[Data excerpts]
- Opening Delimiter -

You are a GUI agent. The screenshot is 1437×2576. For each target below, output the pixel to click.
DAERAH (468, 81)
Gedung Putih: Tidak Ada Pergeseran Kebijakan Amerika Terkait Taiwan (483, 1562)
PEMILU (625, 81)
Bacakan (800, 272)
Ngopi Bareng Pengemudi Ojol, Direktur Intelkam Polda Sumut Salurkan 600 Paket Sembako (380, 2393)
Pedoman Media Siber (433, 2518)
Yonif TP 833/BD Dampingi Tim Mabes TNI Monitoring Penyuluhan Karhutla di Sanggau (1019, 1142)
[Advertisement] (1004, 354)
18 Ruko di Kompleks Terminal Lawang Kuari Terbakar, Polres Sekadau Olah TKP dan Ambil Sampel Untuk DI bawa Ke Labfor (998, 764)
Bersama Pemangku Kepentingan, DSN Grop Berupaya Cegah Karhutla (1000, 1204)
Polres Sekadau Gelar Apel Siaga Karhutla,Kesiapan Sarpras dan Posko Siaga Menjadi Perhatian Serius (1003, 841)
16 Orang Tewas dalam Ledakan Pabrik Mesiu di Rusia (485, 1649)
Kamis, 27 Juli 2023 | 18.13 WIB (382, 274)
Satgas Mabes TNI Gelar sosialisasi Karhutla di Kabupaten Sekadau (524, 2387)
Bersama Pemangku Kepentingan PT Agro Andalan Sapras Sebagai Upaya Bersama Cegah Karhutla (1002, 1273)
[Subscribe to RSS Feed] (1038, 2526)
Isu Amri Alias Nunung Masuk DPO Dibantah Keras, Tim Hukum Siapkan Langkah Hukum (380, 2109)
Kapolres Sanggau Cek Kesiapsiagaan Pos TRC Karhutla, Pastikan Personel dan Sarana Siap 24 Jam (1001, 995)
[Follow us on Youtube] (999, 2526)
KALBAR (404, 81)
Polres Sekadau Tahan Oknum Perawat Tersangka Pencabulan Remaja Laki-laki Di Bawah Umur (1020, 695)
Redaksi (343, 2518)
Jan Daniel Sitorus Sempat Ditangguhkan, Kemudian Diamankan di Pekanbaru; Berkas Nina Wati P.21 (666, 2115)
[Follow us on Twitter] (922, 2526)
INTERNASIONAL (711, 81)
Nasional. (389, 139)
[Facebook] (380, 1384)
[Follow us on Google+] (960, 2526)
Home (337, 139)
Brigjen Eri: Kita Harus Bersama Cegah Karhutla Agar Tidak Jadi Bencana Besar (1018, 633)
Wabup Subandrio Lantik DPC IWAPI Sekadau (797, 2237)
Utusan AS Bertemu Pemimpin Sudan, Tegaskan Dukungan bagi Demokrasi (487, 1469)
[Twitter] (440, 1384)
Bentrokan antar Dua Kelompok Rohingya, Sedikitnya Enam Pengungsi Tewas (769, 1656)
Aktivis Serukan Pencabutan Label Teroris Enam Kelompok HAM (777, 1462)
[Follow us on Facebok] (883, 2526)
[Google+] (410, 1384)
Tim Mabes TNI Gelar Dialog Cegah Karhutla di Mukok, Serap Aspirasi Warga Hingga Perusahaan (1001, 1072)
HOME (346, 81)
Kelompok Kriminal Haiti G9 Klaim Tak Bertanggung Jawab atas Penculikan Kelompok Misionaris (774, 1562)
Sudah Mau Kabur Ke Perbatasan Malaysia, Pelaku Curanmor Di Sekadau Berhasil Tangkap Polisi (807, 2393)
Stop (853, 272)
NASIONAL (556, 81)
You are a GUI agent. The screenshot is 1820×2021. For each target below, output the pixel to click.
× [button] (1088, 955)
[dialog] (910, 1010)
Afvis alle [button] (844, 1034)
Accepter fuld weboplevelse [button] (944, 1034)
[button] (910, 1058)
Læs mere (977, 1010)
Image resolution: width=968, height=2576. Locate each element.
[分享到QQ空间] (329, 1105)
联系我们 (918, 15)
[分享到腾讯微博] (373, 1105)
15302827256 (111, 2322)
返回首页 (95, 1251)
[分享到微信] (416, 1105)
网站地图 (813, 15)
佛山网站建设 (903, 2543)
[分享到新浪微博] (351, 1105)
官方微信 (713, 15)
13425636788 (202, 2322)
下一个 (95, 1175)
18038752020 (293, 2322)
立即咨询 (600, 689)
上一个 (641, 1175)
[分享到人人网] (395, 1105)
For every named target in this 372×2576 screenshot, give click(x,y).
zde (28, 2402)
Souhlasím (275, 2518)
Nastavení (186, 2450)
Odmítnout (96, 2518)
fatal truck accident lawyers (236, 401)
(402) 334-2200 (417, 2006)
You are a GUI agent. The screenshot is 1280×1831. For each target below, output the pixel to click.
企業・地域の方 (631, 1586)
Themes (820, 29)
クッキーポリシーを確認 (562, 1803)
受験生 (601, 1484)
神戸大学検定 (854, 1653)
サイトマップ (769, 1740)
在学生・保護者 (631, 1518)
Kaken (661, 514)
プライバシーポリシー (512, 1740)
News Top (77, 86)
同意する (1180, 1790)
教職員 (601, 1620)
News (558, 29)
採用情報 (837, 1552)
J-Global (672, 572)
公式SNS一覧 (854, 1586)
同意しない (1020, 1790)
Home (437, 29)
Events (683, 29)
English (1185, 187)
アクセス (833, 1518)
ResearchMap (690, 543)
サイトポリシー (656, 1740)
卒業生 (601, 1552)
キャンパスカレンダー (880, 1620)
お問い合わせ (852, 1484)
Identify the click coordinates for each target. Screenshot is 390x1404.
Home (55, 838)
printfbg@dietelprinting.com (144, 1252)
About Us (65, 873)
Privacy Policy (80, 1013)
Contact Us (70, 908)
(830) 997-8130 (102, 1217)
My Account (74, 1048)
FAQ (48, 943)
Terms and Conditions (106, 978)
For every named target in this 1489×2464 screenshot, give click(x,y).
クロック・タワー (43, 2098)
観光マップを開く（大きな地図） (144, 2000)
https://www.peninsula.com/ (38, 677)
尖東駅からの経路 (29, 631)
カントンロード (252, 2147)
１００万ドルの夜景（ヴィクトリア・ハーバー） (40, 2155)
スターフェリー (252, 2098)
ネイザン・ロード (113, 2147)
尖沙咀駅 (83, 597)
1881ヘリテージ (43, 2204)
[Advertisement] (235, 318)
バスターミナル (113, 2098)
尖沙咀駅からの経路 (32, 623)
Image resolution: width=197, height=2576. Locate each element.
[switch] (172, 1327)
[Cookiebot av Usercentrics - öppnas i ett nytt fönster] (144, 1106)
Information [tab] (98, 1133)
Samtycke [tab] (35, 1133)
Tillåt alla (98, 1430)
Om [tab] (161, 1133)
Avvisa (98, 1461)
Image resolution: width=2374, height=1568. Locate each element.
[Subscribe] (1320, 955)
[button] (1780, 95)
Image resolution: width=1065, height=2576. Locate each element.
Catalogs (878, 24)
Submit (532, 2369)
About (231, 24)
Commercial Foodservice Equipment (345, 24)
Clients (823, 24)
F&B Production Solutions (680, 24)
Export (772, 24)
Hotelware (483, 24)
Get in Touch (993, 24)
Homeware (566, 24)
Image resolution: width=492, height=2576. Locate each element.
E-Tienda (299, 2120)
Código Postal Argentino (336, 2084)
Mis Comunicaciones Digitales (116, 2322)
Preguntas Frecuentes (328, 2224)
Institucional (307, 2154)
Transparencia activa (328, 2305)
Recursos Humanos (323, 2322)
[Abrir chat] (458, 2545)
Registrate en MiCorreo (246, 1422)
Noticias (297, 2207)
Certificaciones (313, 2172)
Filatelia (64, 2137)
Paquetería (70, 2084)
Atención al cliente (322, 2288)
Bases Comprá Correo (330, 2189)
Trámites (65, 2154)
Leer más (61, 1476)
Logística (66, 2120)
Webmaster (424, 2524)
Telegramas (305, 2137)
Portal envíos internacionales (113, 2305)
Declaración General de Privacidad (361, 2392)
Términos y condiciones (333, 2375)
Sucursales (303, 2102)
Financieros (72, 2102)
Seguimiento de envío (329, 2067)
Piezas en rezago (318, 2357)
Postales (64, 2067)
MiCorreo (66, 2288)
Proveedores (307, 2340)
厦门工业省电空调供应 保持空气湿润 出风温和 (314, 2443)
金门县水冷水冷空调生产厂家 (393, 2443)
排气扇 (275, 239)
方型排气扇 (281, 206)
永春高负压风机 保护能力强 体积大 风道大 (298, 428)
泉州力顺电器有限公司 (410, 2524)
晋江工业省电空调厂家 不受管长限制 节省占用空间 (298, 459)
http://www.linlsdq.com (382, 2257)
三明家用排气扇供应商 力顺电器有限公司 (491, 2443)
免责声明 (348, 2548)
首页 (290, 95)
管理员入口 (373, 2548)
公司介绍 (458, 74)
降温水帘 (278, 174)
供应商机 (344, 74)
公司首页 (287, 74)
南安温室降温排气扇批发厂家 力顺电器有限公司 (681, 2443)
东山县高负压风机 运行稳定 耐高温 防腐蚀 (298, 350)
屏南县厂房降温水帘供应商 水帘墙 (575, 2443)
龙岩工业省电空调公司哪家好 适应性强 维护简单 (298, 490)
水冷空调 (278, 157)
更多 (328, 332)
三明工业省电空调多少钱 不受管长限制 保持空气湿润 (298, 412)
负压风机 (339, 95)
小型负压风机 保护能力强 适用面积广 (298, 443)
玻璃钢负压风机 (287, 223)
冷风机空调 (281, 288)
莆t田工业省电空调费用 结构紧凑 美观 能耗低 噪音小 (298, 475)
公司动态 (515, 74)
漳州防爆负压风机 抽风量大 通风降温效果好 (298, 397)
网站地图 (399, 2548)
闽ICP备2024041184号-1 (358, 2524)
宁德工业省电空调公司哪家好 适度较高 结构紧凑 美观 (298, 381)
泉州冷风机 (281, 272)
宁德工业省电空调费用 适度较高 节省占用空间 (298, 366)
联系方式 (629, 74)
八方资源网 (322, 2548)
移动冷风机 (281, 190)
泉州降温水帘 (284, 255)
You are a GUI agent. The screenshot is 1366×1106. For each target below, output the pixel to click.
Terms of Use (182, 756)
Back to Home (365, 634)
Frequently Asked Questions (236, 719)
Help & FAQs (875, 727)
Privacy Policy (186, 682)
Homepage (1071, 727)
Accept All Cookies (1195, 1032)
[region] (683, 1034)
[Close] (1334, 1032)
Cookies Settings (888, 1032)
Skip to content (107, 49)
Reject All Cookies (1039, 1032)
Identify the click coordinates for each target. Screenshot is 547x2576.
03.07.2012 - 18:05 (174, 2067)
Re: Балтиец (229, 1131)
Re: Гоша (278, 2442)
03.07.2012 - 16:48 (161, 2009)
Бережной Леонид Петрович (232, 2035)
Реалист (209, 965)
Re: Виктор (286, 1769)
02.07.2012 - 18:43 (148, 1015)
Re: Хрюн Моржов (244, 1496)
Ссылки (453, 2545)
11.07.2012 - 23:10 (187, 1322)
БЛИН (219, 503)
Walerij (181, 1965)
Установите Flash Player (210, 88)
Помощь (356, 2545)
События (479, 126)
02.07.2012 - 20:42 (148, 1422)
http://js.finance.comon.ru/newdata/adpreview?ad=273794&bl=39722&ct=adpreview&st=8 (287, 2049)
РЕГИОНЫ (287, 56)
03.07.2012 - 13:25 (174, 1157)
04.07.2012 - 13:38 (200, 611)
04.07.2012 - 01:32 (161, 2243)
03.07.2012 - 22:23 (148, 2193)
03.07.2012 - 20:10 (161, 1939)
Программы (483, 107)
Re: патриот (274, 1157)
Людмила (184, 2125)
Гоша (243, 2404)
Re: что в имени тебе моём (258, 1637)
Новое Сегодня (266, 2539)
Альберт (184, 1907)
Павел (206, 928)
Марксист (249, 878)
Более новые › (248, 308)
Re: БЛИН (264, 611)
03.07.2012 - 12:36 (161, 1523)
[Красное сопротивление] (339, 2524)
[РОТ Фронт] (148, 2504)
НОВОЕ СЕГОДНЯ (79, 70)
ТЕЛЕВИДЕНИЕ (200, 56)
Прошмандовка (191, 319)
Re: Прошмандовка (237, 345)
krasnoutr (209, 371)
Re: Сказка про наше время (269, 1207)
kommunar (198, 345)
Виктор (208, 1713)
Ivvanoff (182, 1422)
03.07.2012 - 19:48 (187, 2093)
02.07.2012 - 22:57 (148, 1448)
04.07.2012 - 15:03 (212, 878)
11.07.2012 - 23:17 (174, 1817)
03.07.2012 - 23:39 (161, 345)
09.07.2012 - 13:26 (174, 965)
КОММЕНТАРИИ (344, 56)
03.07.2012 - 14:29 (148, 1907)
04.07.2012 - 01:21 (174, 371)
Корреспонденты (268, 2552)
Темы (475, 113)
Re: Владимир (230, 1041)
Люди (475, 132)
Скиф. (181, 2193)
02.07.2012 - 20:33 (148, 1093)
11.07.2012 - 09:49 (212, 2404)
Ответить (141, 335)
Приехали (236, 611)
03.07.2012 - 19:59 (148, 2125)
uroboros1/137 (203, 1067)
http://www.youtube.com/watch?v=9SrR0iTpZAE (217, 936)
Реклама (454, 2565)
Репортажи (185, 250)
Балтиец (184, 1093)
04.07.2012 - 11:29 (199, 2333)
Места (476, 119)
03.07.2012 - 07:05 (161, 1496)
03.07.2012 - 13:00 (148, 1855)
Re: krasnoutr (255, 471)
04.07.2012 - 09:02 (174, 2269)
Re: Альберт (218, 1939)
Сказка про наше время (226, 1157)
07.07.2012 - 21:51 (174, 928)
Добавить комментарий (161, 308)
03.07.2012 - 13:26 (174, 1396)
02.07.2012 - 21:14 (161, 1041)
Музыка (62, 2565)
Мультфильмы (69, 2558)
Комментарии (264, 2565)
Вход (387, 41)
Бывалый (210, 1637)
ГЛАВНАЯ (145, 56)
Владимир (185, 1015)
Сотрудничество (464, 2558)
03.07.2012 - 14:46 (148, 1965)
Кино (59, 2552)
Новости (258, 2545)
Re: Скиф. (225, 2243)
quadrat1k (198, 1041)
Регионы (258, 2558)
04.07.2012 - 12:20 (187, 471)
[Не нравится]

- Closing Delimiter -

● What you should do
From the data above, copy every line where "Gelar" appears.

● Response to this task
Polres Sekadau Gelar Apel Siaga Karhutla,Kesiapan Sarpras dan Posko Siaga Menjadi Perhatian Serius (1003, 841)
Satgas Mabes TNI Gelar sosialisasi Karhutla di Kabupaten Sekadau (524, 2387)
Tim Mabes TNI Gelar Dialog Cegah Karhutla di Mukok, Serap Aspirasi Warga Hingga Perusahaan (1001, 1072)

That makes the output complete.